The Toyota Super Bowl spot then shows the brothers as teens, working together through various tracks and obstacles as one guides the other through the woods and up a snowy mountainside. Eventually, we see the two brothers cross the finish line and take home the gold in the cross-country skiing event at the Paralympic Winter Games. After cutting to the duo celebrating a small victory as children, a caption introduces the stars of the commercial to the viewer.

Toyota brings attention to the McKeever brothers' incredible story

"After Brian lost his eyesight," the caption reads: "The McKeever brothers went on to win 10 Paralympic medals. Together." Though the ad manages to give a decent outline of the pro athletes' origin story, there's much more to it than we see in Toyota's touching Super Bowl spot. 
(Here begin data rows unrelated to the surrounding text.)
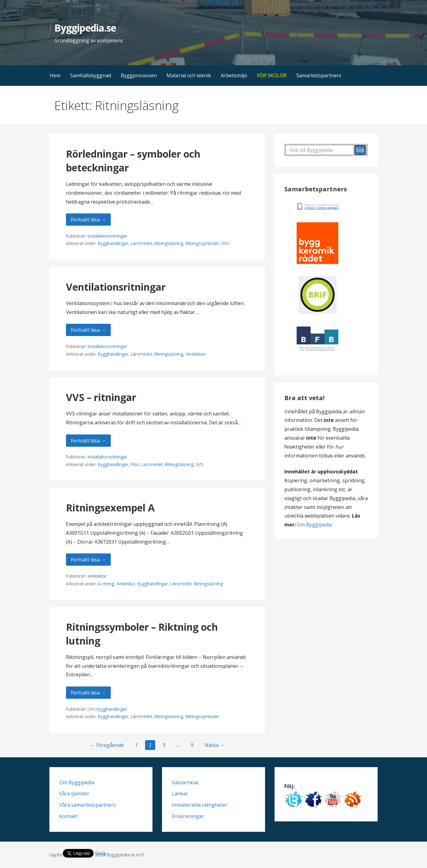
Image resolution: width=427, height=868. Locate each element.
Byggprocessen (139, 75)
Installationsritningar (108, 236)
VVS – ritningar (101, 397)
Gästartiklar (185, 782)
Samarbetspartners (319, 75)
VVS (225, 243)
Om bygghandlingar (107, 709)
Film (134, 464)
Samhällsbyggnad (90, 75)
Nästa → (214, 745)
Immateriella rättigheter (200, 805)
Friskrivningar (188, 816)
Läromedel (141, 243)
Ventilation (196, 354)
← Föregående (107, 745)
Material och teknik (189, 75)
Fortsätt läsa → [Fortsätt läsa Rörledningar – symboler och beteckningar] (88, 219)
As USA Today reports, when Brian McKeever was diagnosed at 19, both he and his older brother, Robin McKeever, had promising Olympic careers. Though McKeever revealed to the outlet that his "knee-jerk reaction" was to assume his ski career would be over before it ever began, he soon discovered he'd underestimated his own adaptability. He began focusing on a Paralympic career and, despite achieving success on his own, received some advice early on that would change his approach to the sport — and his brother's. The outlet explains how, at one point, a team of Germans who defeated McKeever suggested he team up with a guide. After Robin's Olympic career hit a roadblock when he failed to qualify for the 2002 Winter Olympics in Salt Lake City, he took on the role of guiding his younger brother.

Although the pair had to cope with the various trials and tribulations that accompany working so closely with a sibling, they remain a team to this day. As Yahoo reports, Brian hopes his journey "inspires viewers to start their impossible" and says he's "learned firsthand that anything is possible with perseverance and the support of a brother."